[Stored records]
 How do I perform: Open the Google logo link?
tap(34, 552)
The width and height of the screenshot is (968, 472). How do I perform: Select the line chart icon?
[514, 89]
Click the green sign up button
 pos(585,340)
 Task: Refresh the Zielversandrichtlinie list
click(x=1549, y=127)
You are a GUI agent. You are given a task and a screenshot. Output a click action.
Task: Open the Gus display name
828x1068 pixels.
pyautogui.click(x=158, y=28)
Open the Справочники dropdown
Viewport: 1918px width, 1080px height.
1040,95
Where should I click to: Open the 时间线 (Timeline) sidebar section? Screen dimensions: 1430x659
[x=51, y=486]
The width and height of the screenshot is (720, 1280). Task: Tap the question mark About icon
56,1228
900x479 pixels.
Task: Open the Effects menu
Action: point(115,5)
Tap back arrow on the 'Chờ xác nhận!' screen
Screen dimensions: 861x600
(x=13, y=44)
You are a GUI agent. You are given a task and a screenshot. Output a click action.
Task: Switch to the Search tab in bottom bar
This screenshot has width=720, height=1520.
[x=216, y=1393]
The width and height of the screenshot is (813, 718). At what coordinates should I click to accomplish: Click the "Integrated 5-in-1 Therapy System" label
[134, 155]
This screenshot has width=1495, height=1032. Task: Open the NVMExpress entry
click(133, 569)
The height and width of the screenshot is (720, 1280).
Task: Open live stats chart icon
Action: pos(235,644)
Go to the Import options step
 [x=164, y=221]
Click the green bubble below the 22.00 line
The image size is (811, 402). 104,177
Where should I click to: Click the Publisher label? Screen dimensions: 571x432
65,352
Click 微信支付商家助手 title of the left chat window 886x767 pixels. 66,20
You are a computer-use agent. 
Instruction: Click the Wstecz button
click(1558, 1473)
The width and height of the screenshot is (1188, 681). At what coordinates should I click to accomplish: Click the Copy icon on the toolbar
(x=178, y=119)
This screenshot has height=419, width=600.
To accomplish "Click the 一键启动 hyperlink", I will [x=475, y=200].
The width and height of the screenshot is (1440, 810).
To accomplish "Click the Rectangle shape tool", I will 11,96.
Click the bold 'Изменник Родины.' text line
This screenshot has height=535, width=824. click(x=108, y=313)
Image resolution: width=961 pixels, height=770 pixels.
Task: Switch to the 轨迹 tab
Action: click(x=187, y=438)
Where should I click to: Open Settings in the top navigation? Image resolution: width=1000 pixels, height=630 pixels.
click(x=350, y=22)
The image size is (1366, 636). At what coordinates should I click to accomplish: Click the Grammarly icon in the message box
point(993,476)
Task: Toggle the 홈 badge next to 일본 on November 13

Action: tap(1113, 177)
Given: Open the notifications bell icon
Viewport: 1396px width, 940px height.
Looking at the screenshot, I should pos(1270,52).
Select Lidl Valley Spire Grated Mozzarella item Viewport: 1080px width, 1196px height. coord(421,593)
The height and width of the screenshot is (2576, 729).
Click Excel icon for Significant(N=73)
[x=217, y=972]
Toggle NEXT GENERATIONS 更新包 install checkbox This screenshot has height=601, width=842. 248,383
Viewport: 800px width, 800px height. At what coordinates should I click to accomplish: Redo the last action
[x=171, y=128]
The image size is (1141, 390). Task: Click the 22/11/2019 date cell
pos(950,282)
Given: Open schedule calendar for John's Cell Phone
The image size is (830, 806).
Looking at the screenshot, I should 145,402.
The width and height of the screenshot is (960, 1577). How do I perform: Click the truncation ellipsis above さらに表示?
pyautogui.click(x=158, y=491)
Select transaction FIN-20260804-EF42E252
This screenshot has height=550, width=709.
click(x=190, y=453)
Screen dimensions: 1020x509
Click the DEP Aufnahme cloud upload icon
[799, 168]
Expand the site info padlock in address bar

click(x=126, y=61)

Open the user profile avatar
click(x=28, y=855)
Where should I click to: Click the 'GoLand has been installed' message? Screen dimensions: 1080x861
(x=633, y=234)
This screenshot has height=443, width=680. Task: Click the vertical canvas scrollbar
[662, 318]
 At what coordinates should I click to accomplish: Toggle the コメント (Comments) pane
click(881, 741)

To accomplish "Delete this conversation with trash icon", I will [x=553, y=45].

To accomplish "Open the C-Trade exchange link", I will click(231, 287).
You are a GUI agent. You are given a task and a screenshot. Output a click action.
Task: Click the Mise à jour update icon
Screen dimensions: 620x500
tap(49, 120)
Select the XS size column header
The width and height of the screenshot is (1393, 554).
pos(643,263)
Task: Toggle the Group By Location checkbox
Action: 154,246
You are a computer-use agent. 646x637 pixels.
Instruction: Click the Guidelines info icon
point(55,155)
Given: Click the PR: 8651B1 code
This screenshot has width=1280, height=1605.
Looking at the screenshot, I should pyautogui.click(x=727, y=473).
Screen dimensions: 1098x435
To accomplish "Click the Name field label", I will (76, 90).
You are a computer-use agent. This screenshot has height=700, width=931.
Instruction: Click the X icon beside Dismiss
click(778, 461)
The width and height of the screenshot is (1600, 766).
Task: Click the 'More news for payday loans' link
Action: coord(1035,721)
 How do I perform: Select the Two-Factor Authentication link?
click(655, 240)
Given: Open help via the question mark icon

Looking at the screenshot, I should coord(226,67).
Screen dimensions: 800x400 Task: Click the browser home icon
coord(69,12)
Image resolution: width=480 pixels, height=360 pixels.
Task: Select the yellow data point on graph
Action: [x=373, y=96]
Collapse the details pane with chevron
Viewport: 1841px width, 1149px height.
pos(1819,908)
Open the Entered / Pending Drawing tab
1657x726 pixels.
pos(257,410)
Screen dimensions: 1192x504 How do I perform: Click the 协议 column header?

Task instructions:
The required output is each line of the entries that contains the word "computer".

Answer for this exercise:
You are a computer-use agent. 
You are a computer-use agent. 646x637 pixels.
You are a computer-use agent. This screenshot has height=700, width=931.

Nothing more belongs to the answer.